Listening to it, I’m amazed to discover how good an album it really is. Which makes me wonder: why did I ever let it drift to the bottom of my stacks of old CDs? No real answer, but I won’t let it happen again.
Heavy Petting Zoo has pretty much everything that makes NOFX good. A few knock-down drag-out punk songs, a few more melodious pop-punk hybrids, a surprising amount of tenderness, a decent amount of humor (both in the silly sense, but also in the wry “we have to laugh at the world because the alternative is to get depressed” sense), a little over-the-top social commentary, and a lot of songs about sex, fetishes, domestic violence, and prejudice.
Two short examples:What’s the Matter With Kids Today?

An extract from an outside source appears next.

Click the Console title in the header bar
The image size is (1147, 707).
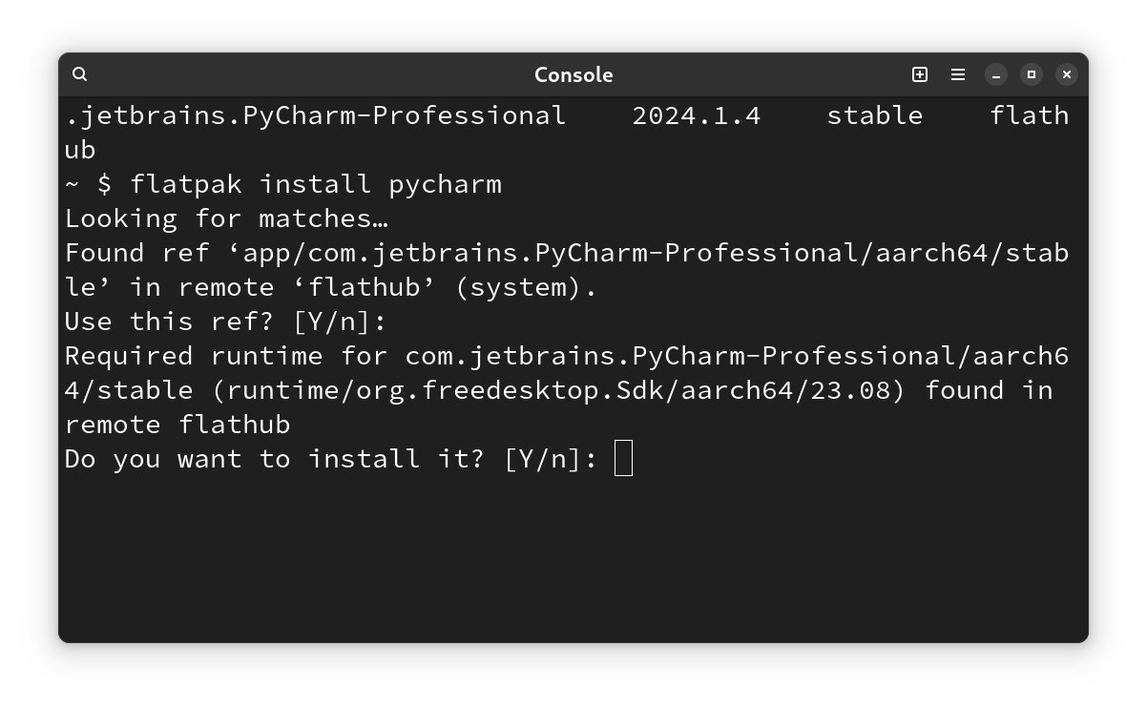tap(574, 74)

It starts out “There’s something wrong with the kids in my neighborhood” and then goes on to catalogue the problems:
They’re always going to church
They dress well and they’re speaking articulate
They show each other respect
They’re never late, don’t joke, or break rules
They eat right, study hard, they like school
It lasts only a little more than a minute, just long enough to get the point across, but before it starts to sound trite. And it’s got a great punk feel – this is the kind of song you’d love to get kicked in the face to.
August 8th
The opposite side of the spectrum. This is just a pretty little song about one of those days when you realize that things are going to be okay. The hurt isn’t specified, and it really doesn’t matter. Everybody has bad times, and everybody also knows what it feels like when you step outside, the sun is shining, and you just know that you’re going to make it. While the sound is totally different to “What’s the Matter with Kids Today?” there are some similarities in theme: both are songs about the importance of spontaneity. The former is an indict of those who follow rules and patterns without question, who don’t allow themselves to live their life in the moment, with danger. The latter is about moments of spontaneous joy. I think that being able to understand the critique in the first song is important to make possible the happiness of the second.
There’s a lot of other great songs on this album that deal with some of the same ideas. “Freedom Like a Shopping Cart” deals with people who keep fighting for more, more money, more prestige, more power, but never seem to get any happier. It suggests that maybe the best thing we could do is give up on freedom when it’s nothing more than freedom to self-police, and instead embrace the freedom of no responsibilities. While this runs the risk of romanticizing the life of the homeless, I think it’s an important message: happiness is a state of mind, and there really is something to Thoreau and Emerson when they tell us to simplify our lives.
Another song, “Black and White” condemns the moralistic society which forces a man to deny his feelings for other men and stay in a loveless marriage. And it takes a detour to poke fun at Catharine Mckinnon and other feminists, who, they claim, let their feminism become a vehicle for condemnation of sex in general. It’s a little bit simplistic, admittedly, but come on, it’s just a punk song, and it is fun.
There are some missteps – I thought “Hotdog in the Hallway” (about how he likes to have sex with his fat girlfriend) was kind of funny back in high school, but it’s really just in bad taste. And a couple songs get a bit repetitive. But apart from that, it’s really a great little album.